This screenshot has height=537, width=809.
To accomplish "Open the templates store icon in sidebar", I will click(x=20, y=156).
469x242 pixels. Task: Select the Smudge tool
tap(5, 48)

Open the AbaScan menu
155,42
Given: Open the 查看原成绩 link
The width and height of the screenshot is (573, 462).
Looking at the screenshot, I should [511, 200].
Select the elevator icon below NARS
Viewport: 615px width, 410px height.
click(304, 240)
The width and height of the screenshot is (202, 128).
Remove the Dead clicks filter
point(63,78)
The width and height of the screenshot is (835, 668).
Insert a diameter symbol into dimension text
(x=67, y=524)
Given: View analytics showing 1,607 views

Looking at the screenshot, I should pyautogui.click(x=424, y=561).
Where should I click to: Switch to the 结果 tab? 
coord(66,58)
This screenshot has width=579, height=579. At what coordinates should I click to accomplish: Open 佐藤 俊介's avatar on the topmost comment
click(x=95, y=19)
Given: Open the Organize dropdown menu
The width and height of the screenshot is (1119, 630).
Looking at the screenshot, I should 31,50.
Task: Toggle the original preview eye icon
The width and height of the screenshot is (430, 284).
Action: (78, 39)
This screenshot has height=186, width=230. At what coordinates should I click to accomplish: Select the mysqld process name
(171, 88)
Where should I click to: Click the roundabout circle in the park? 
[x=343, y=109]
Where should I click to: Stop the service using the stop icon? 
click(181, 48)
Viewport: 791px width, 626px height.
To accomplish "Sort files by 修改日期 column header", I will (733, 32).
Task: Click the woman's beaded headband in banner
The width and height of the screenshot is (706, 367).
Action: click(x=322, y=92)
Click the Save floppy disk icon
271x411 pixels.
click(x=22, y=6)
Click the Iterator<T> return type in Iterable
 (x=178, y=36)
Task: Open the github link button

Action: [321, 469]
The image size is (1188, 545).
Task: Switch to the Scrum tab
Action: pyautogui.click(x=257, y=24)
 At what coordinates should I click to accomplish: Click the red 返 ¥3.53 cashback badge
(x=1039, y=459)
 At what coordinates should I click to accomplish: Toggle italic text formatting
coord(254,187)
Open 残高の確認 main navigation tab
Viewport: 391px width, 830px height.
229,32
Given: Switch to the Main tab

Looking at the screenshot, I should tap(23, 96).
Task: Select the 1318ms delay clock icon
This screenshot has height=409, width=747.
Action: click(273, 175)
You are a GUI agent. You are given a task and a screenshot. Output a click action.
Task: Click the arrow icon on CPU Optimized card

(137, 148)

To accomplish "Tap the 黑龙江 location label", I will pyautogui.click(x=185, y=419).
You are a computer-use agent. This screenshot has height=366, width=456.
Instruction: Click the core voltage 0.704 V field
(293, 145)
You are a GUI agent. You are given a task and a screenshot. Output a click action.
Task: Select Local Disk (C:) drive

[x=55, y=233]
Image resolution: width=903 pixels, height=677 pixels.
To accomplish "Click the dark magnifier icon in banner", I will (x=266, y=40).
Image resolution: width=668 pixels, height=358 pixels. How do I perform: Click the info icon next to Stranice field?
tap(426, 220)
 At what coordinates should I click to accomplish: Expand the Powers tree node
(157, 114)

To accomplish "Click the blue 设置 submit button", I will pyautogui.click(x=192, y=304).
════════
**Work request**
Every entry should be reproduced exactly, with no part omitted.

**Response to the task**
This screenshot has height=537, width=809.
To accomplish "Open the templates store icon in sidebar", I will click(x=20, y=156).
469x242 pixels. Task: Select the Smudge tool
tap(5, 48)

Open the AbaScan menu
155,42
Given: Open the 查看原成绩 link
The width and height of the screenshot is (573, 462).
Looking at the screenshot, I should [511, 200].
Select the elevator icon below NARS
Viewport: 615px width, 410px height.
click(304, 240)
The width and height of the screenshot is (202, 128).
Remove the Dead clicks filter
point(63,78)
The width and height of the screenshot is (835, 668).
Insert a diameter symbol into dimension text
(x=67, y=524)
Given: View analytics showing 1,607 views

Looking at the screenshot, I should pyautogui.click(x=424, y=561).
Where should I click to: Switch to the 结果 tab? 
coord(66,58)
This screenshot has width=579, height=579. At what coordinates should I click to accomplish: Open 佐藤 俊介's avatar on the topmost comment
click(x=95, y=19)
Given: Open the Organize dropdown menu
The width and height of the screenshot is (1119, 630).
Looking at the screenshot, I should 31,50.
Task: Toggle the original preview eye icon
The width and height of the screenshot is (430, 284).
Action: (78, 39)
This screenshot has height=186, width=230. At what coordinates should I click to accomplish: Select the mysqld process name
(171, 88)
Where should I click to: Click the roundabout circle in the park? 
[x=343, y=109]
Where should I click to: Stop the service using the stop icon? 
click(181, 48)
Viewport: 791px width, 626px height.
To accomplish "Sort files by 修改日期 column header", I will (733, 32).
Task: Click the woman's beaded headband in banner
The width and height of the screenshot is (706, 367).
Action: click(x=322, y=92)
Click the Save floppy disk icon
271x411 pixels.
click(x=22, y=6)
Click the Iterator<T> return type in Iterable
 (x=178, y=36)
Task: Open the github link button

Action: [321, 469]
The image size is (1188, 545).
Task: Switch to the Scrum tab
Action: pyautogui.click(x=257, y=24)
 At what coordinates should I click to accomplish: Click the red 返 ¥3.53 cashback badge
(x=1039, y=459)
 At what coordinates should I click to accomplish: Toggle italic text formatting
coord(254,187)
Open 残高の確認 main navigation tab
Viewport: 391px width, 830px height.
229,32
Given: Switch to the Main tab

Looking at the screenshot, I should tap(23, 96).
Task: Select the 1318ms delay clock icon
This screenshot has height=409, width=747.
Action: click(273, 175)
You are a GUI agent. You are given a task and a screenshot. Output a click action.
Task: Click the arrow icon on CPU Optimized card

(137, 148)

To accomplish "Tap the 黑龙江 location label", I will pyautogui.click(x=185, y=419).
You are a computer-use agent. This screenshot has height=366, width=456.
Instruction: Click the core voltage 0.704 V field
(293, 145)
You are a GUI agent. You are given a task and a screenshot. Output a click action.
Task: Select Local Disk (C:) drive

[x=55, y=233]
Image resolution: width=903 pixels, height=677 pixels.
To accomplish "Click the dark magnifier icon in banner", I will (x=266, y=40).
Image resolution: width=668 pixels, height=358 pixels. How do I perform: Click the info icon next to Stranice field?
tap(426, 220)
 At what coordinates should I click to accomplish: Expand the Powers tree node
(157, 114)

To accomplish "Click the blue 设置 submit button", I will pyautogui.click(x=192, y=304).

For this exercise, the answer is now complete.